*** Page text Section Begins ***

POT WITH STEAM-RECOVERING SELF-IRRIGATION AND PROCESS FOR USING SUCH POT

Abstract

A pot (1) with steam-recovering self-irrigation is disclosed, comprising at least one vessel adapted to contain mould or another organic substance for an implant of at least one plant, at least one cover equipped with at least one opening for making this plant go out therefrom, the cover defining at least one descending slanted surface arranged above the mould. A process for using a pot (1) with steam-recovering self-irrigation is further disclosed.

Description

The present invention refers to a pot with steam-recovering self-irrigation. The present invention further refers to a process for using a pot with steam-recovering self-irrigation.

The art proposes a great number of systems adapted to allow dispensing liquids for irrigation, particularly water or fertilizing liquids, to vegetable cultures. In particular, the so-called sub-irrigation systems are known, which provide water to plants from below, typically by exploiting the capillary effect generated by one or more ducts connecting a lower interspace obtained in the pots or in the ground containing the plants, and operating as water reserve, with the ground itself. Many of these known systems are also suitable for use as self-irrigation systems, therefore able to guarantee a water supply to plants for prolonged periods, thereby requiring the filling of the water reserve only at relatively long time intervals.

It is obvious that such arrangements, in addition to extend in time the plant irrigation operation, above all in case of home plants for which such operations are typically uncomfortable and cumbersome, allow ensuring long autonomy periods to plant themselves, resulting surely interesting for plants placed in difficult accessible positions, in offices or during long vacation periods.

The known arrangements however generate the self-irrigation effect only by capillary effect, neglecting what is the steam generated by the water reserve, which in such a way is dispersed, generating an efficiency reduction for such arrangements.

Therefore, object of the present invention is providing a pot which allows the self-irrigation effect of plants contained therein by recovering suitable steams generated by the water reserve with which it is equipped and resulting more efficient than known systems.

Another object of the present invention is providing a pot in which the self-irrigation effect through recovering of steams is used together with the self-irrigation due to capillary effect.

A further object of the present invention is providing a process for using a pot with steam-recovering self-irrigation as the one of the present invention.

*** Page text Section Ends ***

▶ Directive:
Answer these questions from the patent text:
(a) What does the pot's cover define above the mould?
(b) What effect do known sub-irrigation systems typically exploit to provide water to plants from below?
(c) What do the known arrangements neglect?
The material after this point comes from a separate source.

*** Data segment Section Begins ***

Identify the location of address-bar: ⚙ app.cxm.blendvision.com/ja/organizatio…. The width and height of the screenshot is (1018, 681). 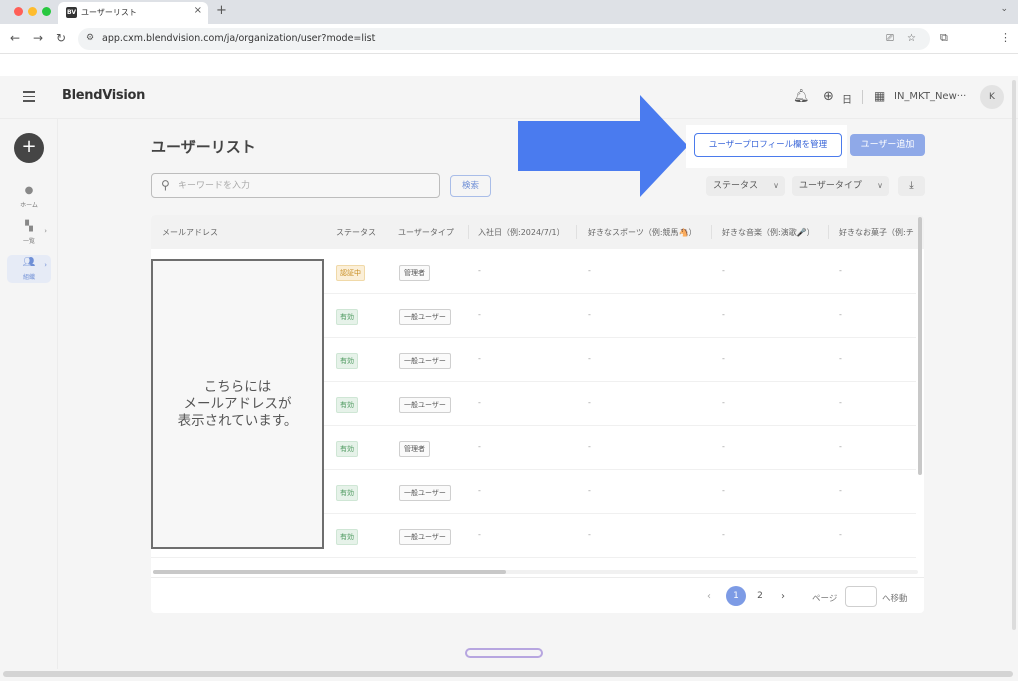
(504, 39).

*** Data segment Section Ends ***

▶ Completed task:
(a) At least one descending slanted surface.
(b) The capillary effect generated by one or more ducts connecting a lower interspace, which serves as a water reserve, with the ground itself.
(c) The steam generated by the water reserve.